On ne peut que rendre hommage au personnel qui, dans des conditions matérielles assez médiocres, parvient avec dévouement et compétence à transmettre à leurs élèves un bagage de connaissances nécessaires pour affronter tant bien que mal l’avenir.

Mais il y a 20 ans les enfants en âge d’être scolarisés étaient un millier ; ils ne sont plus que 300 aujourd’hui, ce qui illustre bien le processus de dépeuplement subi par la Moldavie, et que prennent de plein fouet plus particulièrement des villages comme Bilicenii Vechi. Ainsi, il y a 10 ans, 4000 personnes y habitaient ; elles ne sont plus que 3400, et sans doute moins car sont comptabilisés une partie des expatriés.

Il faut dire que les conditions de vie au quotidien semblent difficiles

Pourtant la situation de Bilicenii Vechi peut être considérée comme relativement privilégiée. En effet, la route qui conduit directement à Balti (environ 120 000 habitants, 15 km), longe le village, ce qui permet les arrêts des transports en commun qui relient la grande ville au chef lieu de district, Sîngerei, qui n’est éloigné que de moins de 5 km.

Mais les commerces sont restreints : deux magasins d’alimentation, un d’état, peu engageant, l’autre privé, plus séduisant, avec possibilité de consommer sur place et qui témoigne d’un esprit d’initiative et d’optimisme quant au futur du village.

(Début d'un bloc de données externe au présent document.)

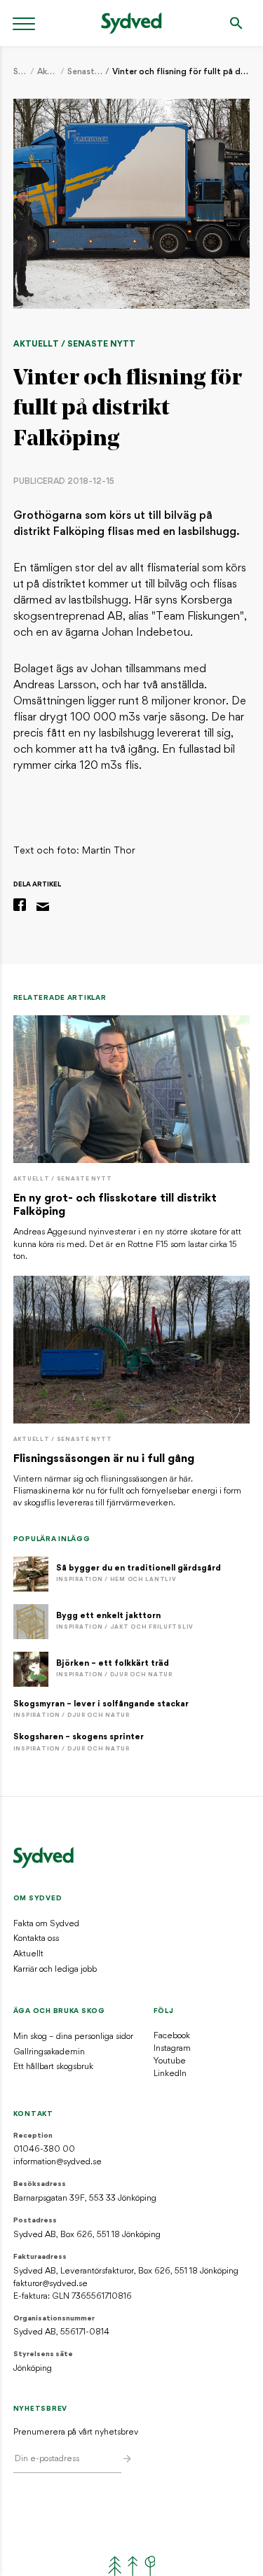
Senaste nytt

Quant aux maisons individuelles, elles sont en mauvais état, y compris celles construites autrefois pour les fonctionnaires. C’est le cas du logement du maire, qui fut aussi directeur du collège. Il en est à présent propriétaire, ce qui ne m’a pas semblé très enviable compte tenu de l’état des menuiseries, de l’humidité persistante que l’on ressent dans les pièces et des toilettes au fond du jardin.

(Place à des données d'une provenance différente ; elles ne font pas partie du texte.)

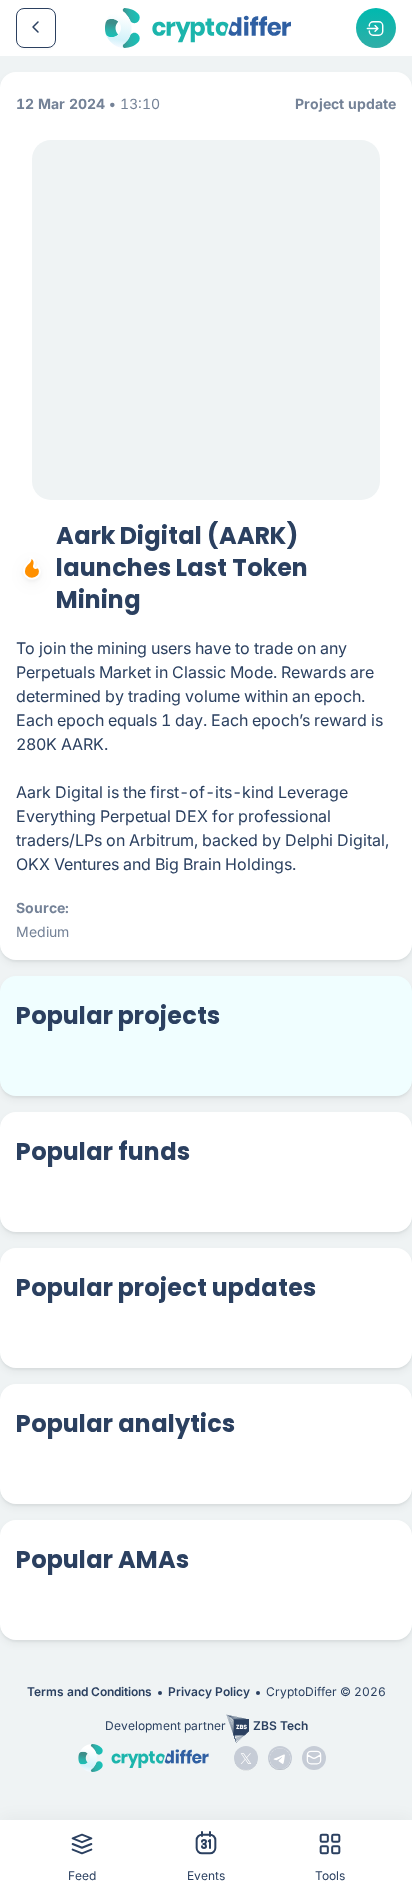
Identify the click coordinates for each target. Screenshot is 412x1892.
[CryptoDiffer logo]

Il n’est pas plus favorisé que ses administrés, dont les modestes demeures ne vont être alimentées par le gaz que cette année, et qui sont entourées d’un jardin qui leur fournit une grande part de la nourriture quotidienne.

Voilà bien un tableau qui permet de comprendre ce que pauvreté veut dire dans un village de Moldavie qu’une partie de ses habitants, lorsqu’ils le peuvent, cherchent à quitter, malgré l’attachement qu’ils ont pour un lieu où s’est inscrite l’histoire de leur famille. Mais pour ceux qui restent, il y a la volonté de ne pas considérer la faiblesse des moyens comme une fatalité car il y l’espoir d’une évolution plus positive.

De cette rapide plongée dans un village de Moldavie, je voudrais dresser une liste de ce qui me semble pouvoir être vérifié dans les autres villages de ce pays.

  • Des départs en nombre, avec une diminution dramatique de la part de jeunes.
  • Souci de maintenir en faveur des jeunes encore présents un système éducatif de qualité dans des établissements extrêmement bien entretenus.
  • Propreté remarquable de tous les services publics.
  • Manque de moyens financiers pour l’entretien des équipements et des infrastructures, mais volonté de les rendre aussi correctement utilisables que possible.
  • Matériels anciens mais respectés par les usagers.
  • Pauvreté, donc, mais souci de ne pas baisser les bras de la part de ceux qui restent.

Ainsi ai-je eu la confirmation du courage et du dévouement de nombreuses personnalités, qui sont disponibles pour contribuer à la revitalisation d’une partie des villages de Moldavie si au moins on leur en donne les moyens. C’est ce qu’il faut souhaiter dans les meilleurs délais.